Excerpts from ‘The Later Years of Thomas Hardy, 1892 – 1928 by Florence Emily Hardy, relating to Sir Clifford Allbutt:
“May 10 (1893) Spent a scientific evening at the conversazione of the Royal Society, where I talked on the exhibits to Sir R. Quain, Dr. Clifford Allbutt, Humphrey Ward, Bosworth Smith, Sir J Chrichton- Browne, F. & G. Macmillan, Ray Lankester, and others, without (I flatter myself) betraying excessive ignorance in respect of the points in the show.” (p.18)
‘ Hardy attended a dinner a week later (June 1907) given by the Medico-Psychological Society, where he had scientific discussions with Sir James Chrichton-Browne and Sir Clifford Allbutt, and where one of the speakers interested Hardy by saying that all great things were done by ment “who were not at ease.” p.126)
‘ During some of these days (July 1908) he sat to Sir Hubert Herkomer for his portrait, kindly presented to him by the painter. He went on to Cambridge for the Milton celebration, where at the house of his friend Sir Clifford Allbutt he met Mr. Robert Bridges, the Poet-Laureate, for the first time.’ (p.133)
‘In the evening (15 September 1913) he dined in Hall, where “the Master proposed the health of him (Hardy?) who was no longer a guest, but one of the Society, and the day’s proceedings terminated happily.” It was an agreeable evening for Hardy, Mr. A.E. Housman and Sir Clifford Allbutt being present as guests among others of his friends.’ (p.158)
Interestingly Hardy makes no mention in ‘The Life’ of the visit to Camberwell House and there are no letters to Allbutt in The Collected Letters. I have not yet checked with Helen Angear to see if there are any letters from Allbutt to Hardy in the DCM collection.
Sir Thomas Clifford Allbutt, (born July 20,1836, Dewsbury, Yorkshire, Eng.—died Feb. 22, 1925, Cambridge, Cambridgeshire), English physician, the inventor of the short clinical thermometer. His investigations also led to the improved treatment of arterial diseases.
During a 28-year practice in Leeds, Allbutt made valuable clinical studies, primarily of arterial and nervous disorders. In 1866 he introduced the modern clinical thermometer, a welcome alternative to the foot-long instrument that required 20 minutes to register a patient’s temperature. In 1871 he published a monograph outlining use of the ophthalmoscope (used to inspect the interior of the eye) as a diagnostic instrument. In 1892 Allbutt became regius professor of physic at the University of Cambridge, where he spent the rest of his career. Continuing his previous work, he postulated that the painful heart condition angina pectoris originates in the aorta (1894).
Allbutt was also a noted medical historian. Two of his most important publications were Diseases of the Arteries, Including Angina Pectoris(1915) and Greek Medicine in Rome (1921). He also edited A System of Medicine, 8 vol. (1896–99). He was knighted in 1907.
Online Encyclopaedia Britannica (updated Jul 16 2019)
CAMBERWELL HOUSE ASYLUM
Camberwell House Asylum in London first opened in 1846. It remained a private hospital until its closure in 1955. The archive dates from 1846-1920, with gaps.
Camberwell House Lunatic Asylum opened in 1846, accommodating 150 pauper and 12 private patients. By 1878 it was the second largest asylum in London, licensed to accommodate 362 patients. The asylum consisted of three substantial houses built in 1790 and 20 acres of parkland that later included tennis courts and a putting green. In 1919 it dropped the term asylum to become Camberwell House. It remained a private hospital until its closure in 1955.
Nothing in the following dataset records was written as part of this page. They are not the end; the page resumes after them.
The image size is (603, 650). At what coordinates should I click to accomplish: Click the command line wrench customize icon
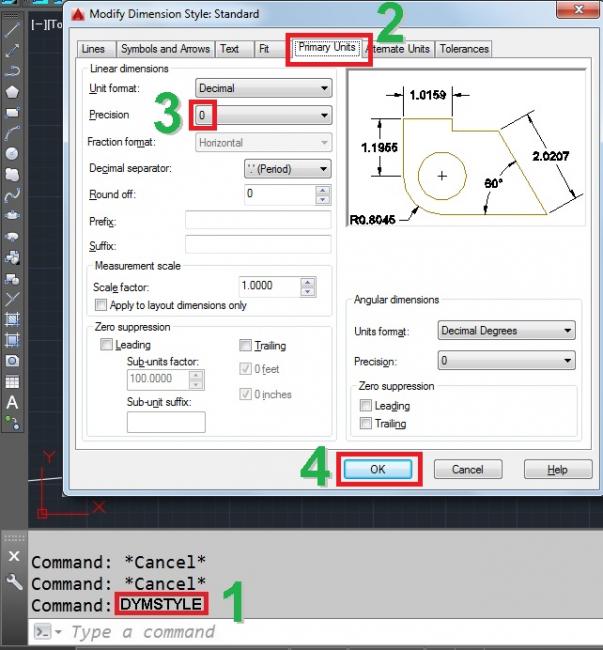click(x=14, y=582)
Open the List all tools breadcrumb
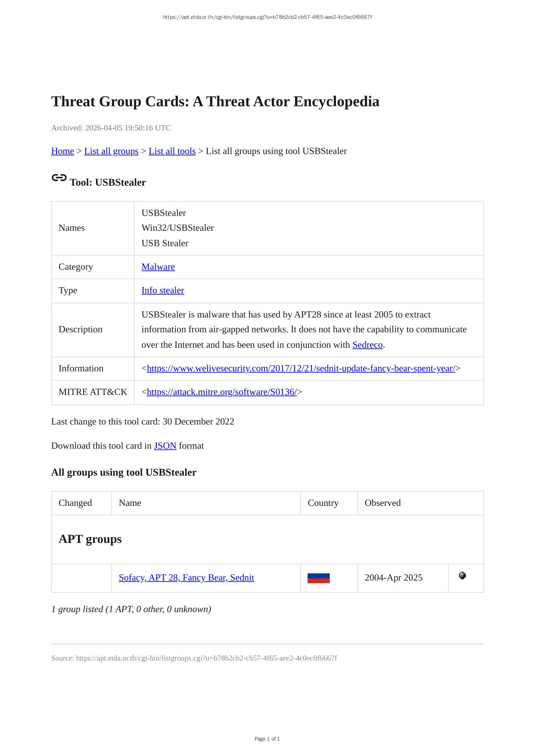Viewport: 535px width, 756px height. click(x=172, y=151)
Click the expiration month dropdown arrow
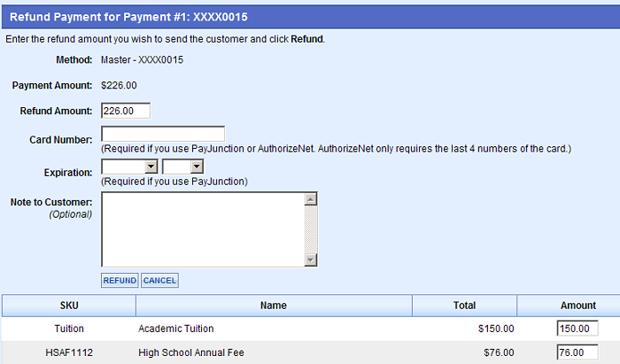Screen dimensions: 620x364 151,166
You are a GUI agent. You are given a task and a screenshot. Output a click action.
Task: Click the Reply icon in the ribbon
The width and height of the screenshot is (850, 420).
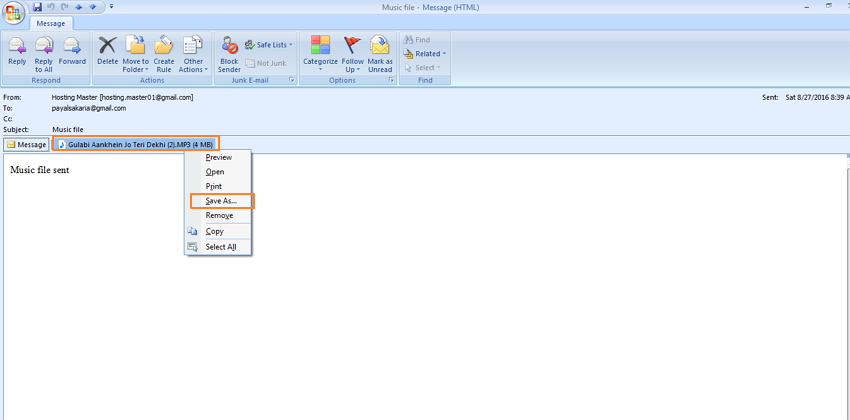coord(17,51)
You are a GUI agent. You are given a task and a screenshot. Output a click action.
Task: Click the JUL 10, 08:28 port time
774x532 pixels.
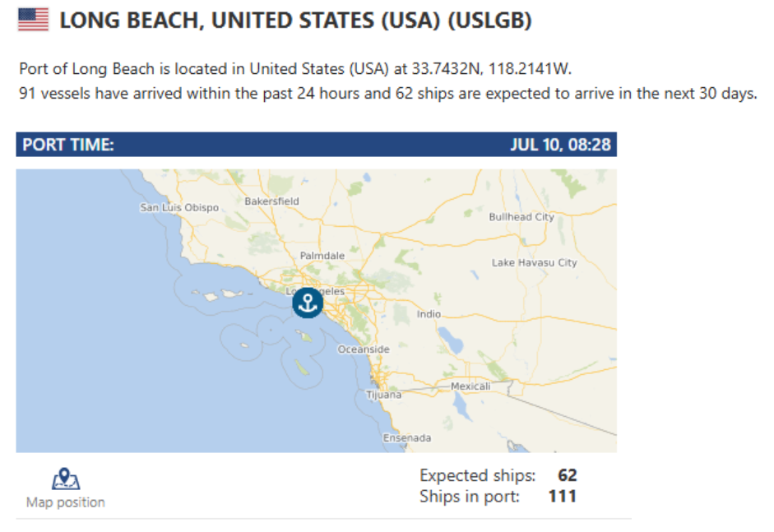tap(560, 145)
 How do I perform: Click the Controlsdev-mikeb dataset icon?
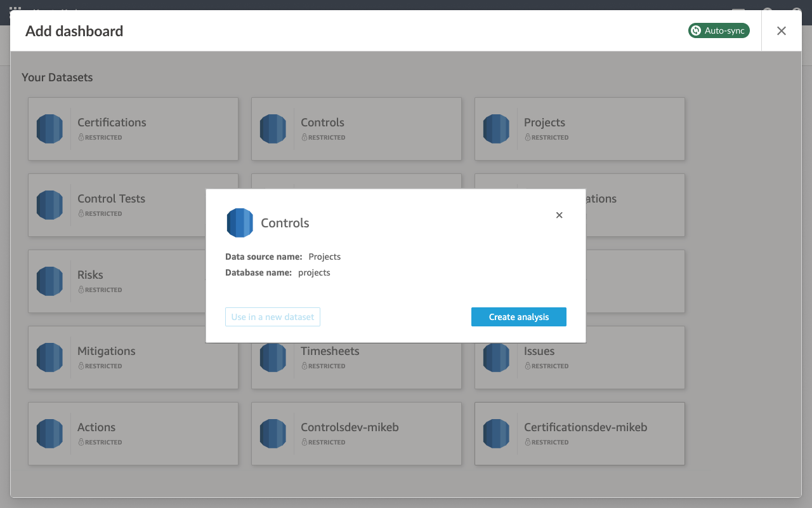click(273, 434)
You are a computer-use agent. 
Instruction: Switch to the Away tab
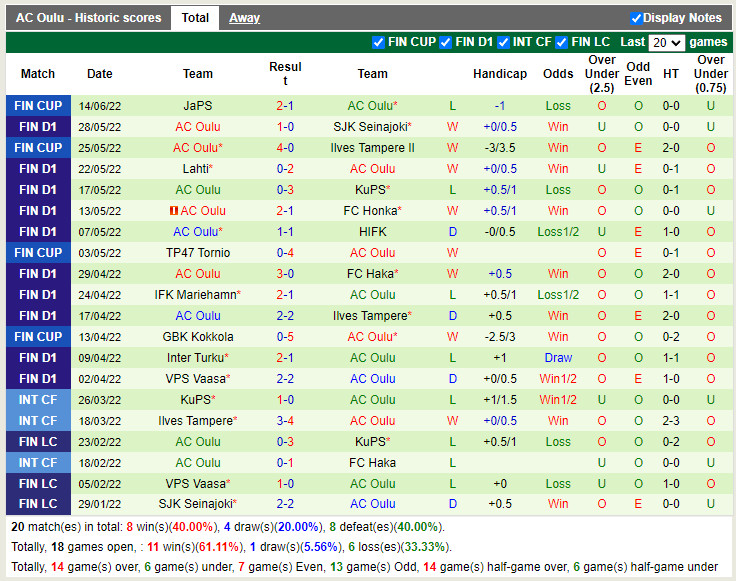pyautogui.click(x=244, y=18)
The archive contains three volumes of patient case books, for over 1000 people, from 1846–1887. There are also two volumes of admissions records for pauper patients from1846-1848 and a Visitors' Book of Commissioners in Lunacy, 1846-1865. A few individual items from the early 20th century include photographs of the grounds, and a book of rules for laundry workers.